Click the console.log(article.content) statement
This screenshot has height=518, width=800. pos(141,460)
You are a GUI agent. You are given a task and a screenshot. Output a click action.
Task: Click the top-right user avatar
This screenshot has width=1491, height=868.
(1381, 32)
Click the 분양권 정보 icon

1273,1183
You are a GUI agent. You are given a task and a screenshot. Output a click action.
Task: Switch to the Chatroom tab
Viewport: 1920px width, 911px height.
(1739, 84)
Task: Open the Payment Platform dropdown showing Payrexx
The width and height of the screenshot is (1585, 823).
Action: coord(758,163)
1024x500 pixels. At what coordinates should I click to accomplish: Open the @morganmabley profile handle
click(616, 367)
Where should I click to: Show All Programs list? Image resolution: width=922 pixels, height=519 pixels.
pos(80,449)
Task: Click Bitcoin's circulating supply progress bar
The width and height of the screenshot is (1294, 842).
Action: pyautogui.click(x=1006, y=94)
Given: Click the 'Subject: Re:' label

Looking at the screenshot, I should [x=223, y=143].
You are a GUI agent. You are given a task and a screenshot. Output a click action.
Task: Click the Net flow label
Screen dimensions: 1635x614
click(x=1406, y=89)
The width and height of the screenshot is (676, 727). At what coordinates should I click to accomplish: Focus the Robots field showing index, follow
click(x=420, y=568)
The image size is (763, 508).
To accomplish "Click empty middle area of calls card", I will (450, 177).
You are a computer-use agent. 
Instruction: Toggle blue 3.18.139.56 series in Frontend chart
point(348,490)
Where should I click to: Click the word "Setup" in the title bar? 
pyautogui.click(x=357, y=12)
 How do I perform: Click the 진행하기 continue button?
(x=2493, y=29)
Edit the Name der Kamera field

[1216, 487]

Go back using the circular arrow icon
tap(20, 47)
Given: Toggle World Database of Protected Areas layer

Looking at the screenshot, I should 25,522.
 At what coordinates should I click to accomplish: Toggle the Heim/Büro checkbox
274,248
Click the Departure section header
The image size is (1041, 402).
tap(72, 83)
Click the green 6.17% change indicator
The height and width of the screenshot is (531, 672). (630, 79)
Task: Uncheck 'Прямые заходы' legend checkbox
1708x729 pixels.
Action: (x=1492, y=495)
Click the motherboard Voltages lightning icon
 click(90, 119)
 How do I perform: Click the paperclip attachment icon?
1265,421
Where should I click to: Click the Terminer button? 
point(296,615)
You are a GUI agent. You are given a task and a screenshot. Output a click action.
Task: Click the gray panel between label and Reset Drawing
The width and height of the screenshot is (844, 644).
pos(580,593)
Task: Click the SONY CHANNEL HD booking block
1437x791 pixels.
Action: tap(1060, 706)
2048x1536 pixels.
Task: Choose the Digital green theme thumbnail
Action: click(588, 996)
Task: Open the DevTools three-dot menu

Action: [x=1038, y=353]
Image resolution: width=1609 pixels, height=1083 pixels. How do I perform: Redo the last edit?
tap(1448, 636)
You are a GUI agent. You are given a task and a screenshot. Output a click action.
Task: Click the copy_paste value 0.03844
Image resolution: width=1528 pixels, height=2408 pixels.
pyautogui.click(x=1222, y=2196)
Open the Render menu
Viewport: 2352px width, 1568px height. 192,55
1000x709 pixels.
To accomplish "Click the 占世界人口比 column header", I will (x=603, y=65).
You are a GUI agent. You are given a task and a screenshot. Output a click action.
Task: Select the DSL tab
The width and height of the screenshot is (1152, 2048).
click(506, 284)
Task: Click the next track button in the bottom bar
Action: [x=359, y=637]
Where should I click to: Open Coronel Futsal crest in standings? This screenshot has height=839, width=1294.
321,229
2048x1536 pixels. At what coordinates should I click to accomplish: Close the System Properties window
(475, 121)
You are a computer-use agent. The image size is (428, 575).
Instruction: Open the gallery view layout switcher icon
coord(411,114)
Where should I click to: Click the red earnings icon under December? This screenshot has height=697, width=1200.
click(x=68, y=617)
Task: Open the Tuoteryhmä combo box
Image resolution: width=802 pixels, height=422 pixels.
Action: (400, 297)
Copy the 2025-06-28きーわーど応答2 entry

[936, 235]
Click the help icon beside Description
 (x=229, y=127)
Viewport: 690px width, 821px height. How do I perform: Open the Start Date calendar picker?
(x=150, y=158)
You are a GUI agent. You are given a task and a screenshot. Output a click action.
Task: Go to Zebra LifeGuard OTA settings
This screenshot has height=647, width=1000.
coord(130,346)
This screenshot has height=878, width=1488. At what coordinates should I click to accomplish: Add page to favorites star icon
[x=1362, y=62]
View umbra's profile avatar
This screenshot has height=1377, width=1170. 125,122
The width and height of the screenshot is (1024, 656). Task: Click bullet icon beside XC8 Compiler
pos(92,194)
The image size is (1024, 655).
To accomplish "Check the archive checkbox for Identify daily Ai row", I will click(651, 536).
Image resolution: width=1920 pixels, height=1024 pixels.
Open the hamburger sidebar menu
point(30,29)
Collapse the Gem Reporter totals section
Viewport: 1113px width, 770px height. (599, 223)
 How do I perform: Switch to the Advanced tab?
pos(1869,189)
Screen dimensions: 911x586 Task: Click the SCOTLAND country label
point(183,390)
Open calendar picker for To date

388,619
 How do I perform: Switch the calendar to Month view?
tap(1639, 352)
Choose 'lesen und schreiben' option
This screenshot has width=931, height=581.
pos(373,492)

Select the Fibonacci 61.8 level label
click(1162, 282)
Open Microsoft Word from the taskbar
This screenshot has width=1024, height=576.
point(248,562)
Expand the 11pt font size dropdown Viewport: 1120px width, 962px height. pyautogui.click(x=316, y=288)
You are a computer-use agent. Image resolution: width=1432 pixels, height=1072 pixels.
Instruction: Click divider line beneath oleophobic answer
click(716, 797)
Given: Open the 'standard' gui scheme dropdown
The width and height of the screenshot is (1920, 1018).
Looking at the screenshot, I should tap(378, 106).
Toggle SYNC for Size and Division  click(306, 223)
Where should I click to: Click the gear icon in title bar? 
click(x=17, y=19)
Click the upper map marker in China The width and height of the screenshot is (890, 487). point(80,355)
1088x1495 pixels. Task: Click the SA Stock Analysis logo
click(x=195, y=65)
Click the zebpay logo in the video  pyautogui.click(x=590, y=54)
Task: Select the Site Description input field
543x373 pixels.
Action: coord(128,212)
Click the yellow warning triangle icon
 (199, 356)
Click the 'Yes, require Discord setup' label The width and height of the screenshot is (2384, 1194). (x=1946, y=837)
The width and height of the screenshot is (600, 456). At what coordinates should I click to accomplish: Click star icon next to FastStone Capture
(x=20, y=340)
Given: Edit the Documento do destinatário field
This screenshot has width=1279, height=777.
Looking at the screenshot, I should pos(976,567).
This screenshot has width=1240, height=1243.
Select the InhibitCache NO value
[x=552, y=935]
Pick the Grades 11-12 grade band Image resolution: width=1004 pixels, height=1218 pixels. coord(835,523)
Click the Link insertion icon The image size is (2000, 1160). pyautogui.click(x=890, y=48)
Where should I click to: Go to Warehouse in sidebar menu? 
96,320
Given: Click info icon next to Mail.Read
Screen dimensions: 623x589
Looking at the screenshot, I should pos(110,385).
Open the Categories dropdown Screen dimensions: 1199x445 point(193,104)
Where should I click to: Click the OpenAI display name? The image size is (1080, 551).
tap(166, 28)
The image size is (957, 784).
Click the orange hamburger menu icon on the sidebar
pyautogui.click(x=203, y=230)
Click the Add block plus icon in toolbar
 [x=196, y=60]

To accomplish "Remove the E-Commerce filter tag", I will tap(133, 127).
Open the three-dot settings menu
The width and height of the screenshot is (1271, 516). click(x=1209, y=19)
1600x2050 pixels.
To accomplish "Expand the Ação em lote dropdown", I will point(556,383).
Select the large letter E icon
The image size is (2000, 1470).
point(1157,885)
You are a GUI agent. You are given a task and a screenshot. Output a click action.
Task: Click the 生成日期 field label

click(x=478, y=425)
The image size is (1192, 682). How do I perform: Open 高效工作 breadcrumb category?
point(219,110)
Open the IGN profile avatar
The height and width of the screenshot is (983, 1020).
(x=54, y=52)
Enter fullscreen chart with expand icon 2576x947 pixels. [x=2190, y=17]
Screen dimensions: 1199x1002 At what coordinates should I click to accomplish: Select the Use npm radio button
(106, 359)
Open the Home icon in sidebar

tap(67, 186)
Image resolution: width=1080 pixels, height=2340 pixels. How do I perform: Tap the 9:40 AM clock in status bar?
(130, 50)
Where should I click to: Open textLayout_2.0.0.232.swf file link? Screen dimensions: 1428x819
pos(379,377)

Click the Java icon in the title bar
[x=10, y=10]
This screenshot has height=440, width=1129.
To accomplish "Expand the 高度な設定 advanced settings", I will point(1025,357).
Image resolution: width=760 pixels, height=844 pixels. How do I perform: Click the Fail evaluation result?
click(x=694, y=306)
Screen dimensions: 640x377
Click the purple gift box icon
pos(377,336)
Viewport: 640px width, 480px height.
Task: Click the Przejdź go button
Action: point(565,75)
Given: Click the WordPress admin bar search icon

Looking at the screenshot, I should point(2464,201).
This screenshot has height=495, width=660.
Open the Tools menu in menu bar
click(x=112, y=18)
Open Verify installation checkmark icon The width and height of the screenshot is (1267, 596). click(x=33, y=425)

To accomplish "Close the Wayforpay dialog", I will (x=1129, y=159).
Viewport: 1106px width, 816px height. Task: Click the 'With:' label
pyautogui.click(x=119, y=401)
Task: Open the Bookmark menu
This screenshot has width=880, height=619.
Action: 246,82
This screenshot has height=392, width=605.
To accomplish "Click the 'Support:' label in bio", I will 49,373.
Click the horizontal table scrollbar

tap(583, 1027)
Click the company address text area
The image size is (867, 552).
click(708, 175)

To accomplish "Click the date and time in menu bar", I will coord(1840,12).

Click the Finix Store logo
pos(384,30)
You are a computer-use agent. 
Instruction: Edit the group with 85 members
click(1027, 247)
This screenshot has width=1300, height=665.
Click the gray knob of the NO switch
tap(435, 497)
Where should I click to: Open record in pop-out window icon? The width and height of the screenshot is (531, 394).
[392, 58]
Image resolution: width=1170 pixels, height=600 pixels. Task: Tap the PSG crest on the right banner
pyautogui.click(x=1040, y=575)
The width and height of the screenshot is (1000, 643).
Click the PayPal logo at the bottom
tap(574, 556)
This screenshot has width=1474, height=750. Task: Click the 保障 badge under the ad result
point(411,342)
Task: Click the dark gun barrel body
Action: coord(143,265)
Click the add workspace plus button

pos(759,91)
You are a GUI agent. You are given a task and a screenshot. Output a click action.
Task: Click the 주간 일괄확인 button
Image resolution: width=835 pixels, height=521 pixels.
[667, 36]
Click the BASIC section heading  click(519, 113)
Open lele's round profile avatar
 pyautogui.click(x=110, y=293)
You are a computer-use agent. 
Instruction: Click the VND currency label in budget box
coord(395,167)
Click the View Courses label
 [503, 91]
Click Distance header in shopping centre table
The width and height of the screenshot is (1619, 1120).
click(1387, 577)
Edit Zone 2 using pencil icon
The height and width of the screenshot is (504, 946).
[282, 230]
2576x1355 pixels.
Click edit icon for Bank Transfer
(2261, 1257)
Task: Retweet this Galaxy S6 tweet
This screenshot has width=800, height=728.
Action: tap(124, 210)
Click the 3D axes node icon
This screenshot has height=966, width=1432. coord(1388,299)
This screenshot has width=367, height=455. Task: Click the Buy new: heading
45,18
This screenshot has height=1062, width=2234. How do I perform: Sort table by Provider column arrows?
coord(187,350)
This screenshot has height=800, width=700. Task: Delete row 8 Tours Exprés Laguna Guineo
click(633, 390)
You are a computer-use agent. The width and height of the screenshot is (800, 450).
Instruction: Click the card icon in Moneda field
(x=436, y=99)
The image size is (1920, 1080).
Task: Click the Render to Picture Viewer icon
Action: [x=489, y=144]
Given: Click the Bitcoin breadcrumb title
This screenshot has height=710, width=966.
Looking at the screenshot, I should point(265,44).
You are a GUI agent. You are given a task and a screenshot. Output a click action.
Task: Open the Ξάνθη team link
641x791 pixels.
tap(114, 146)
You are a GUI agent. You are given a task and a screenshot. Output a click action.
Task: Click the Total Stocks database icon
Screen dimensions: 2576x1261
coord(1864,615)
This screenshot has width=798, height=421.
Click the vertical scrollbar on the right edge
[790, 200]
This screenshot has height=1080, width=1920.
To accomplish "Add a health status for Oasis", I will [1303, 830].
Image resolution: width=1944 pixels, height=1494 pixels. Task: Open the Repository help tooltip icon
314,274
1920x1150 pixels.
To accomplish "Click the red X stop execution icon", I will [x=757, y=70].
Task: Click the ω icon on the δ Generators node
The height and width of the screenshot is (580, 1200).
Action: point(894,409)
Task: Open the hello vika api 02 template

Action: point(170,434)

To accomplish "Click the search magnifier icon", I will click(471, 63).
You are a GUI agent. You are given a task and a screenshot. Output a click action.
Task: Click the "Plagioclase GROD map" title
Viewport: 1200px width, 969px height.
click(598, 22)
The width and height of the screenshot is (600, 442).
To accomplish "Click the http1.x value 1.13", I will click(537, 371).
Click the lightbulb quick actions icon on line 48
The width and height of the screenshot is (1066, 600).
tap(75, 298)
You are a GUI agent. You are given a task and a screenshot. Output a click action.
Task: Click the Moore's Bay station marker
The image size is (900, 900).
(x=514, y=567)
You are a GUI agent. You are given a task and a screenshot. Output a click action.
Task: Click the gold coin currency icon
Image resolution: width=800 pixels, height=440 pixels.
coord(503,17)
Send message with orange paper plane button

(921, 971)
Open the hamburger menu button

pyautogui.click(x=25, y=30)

◇ ◇ ◇ ◇ ◇ ◇ ◇

**Qué debes hacer:** Cambia "Chatroom" por "Messages" en los datos que van desde el comienzo hasta la línea con "click(616, 367)", incluida, y reproduce solo esas líneas sin ninguna otra modificación.

**Solución del ejercicio:**
Click the console.log(article.content) statement
This screenshot has height=518, width=800. pos(141,460)
You are a GUI agent. You are given a task and a screenshot. Output a click action.
Task: Click the top-right user avatar
This screenshot has width=1491, height=868.
(1381, 32)
Click the 분양권 정보 icon

1273,1183
You are a GUI agent. You are given a task and a screenshot. Output a click action.
Task: Switch to the Messages tab
Viewport: 1920px width, 911px height.
(1739, 84)
Task: Open the Payment Platform dropdown showing Payrexx
The width and height of the screenshot is (1585, 823).
Action: coord(758,163)
1024x500 pixels. At what coordinates should I click to accomplish: Open the @morganmabley profile handle
click(616, 367)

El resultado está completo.